** Start Text to read **

A quick telephonic survey of 28 young finance professionals  - 16 were not aware if V. P. Singh is dead or alive; 13 thought Morarji Desai was a RSS colleague of Atal Bihari Vajpayee and no one remembers who were three main leaders who founded AGP!

Congress losses semi final; captain retired hurt

The results of recently concluded four state assembly election, though not unexpected, would have surprised most. The key highlights of the results are (a) The people have mostly continued with the trend seen in past 3-4years by giving a decisive mandate at the state level; (b) complete and total decimation of Congress Party; (c) strong performance of the newly formed Aam Aadmi Party (AAP) and (d) stupendous victories of Shivraj Singh Chauhan and Vasundhara Raje in Madhya Pradesh and Rajasthan respectively.
The elections which were widely seen as semi final of the general elections due in 4months, have provided some very interesting trends. For example consider the following:
(a)   In Delhi, Congress lost its traditional Muslim, SC and lower caste vote in Delhi to AAP. BJP failed to win central government employees who also went with AAP. But in MP and Rajasthan BJP gained votes from both BSP and Congress.
These trends could be crucial during 2014 general election in UP and Bihar. A change in voting pattern of Muslim, OBC and SC voters in favor of BJP in these states could be a major swing factor.
(b)   Encouraged by Delhi results, AAP could take their chances in other metropolis, e.g., Mumbai, Bangalore, NOIDA where conditions are fertile for their kind of politics to take root.
(c)   Besides Congress the other major loser in this election seems to be BSP.
(d)   The detractors of Narendra Modi within BJP have got another chance; though they may not want to express their dissention before 2014 election. In case, BJP falls well short of 200 seats in 2014 election, Shivraj will definitely emerge as consensus leader around which a larger coalition could be stitched.

** End Text to read **
** Start Provided data **

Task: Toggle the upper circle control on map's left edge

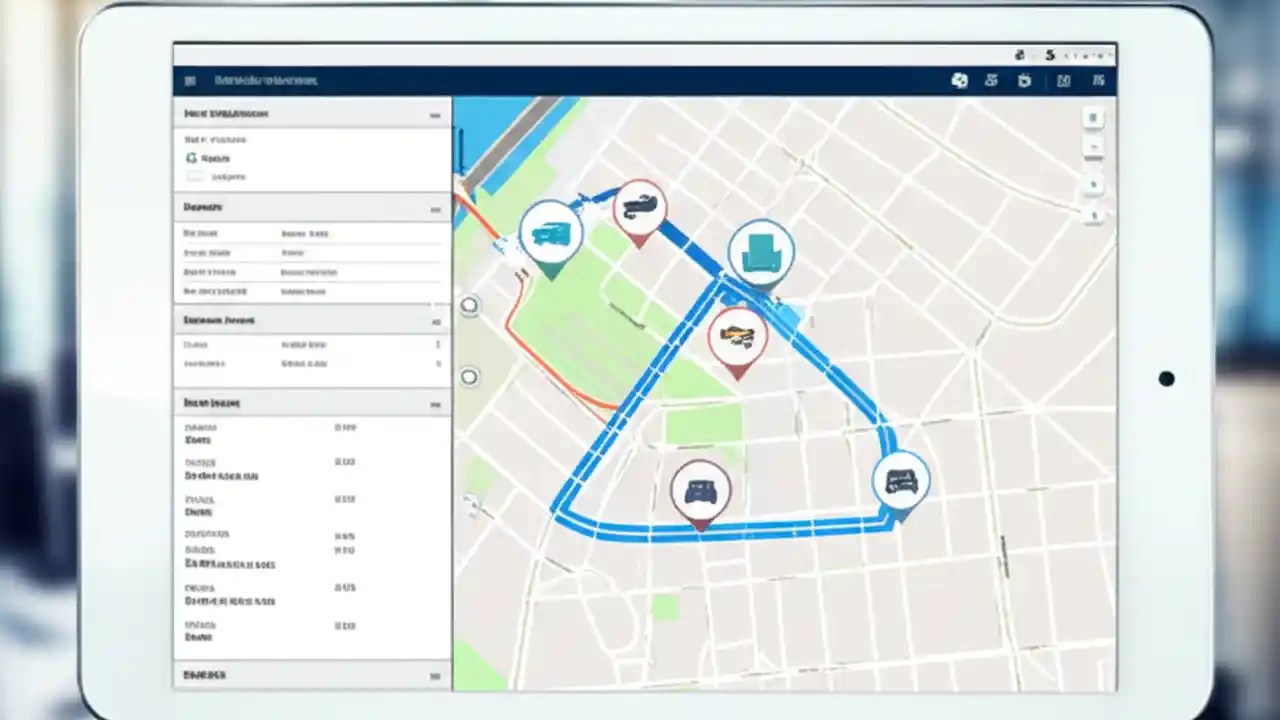Action: point(468,305)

** End Provided data **

## What is expected
Can you copy, word for word, the passage of the election commentary above that begins at the words "(b)   Encouraged by" and stops after "seems to be BSP."?

## Full solution
(b)   Encouraged by Delhi results, AAP could take their chances in other metropolis, e.g., Mumbai, Bangalore, NOIDA where conditions are fertile for their kind of politics to take root.
(c)   Besides Congress the other major loser in this election seems to be BSP.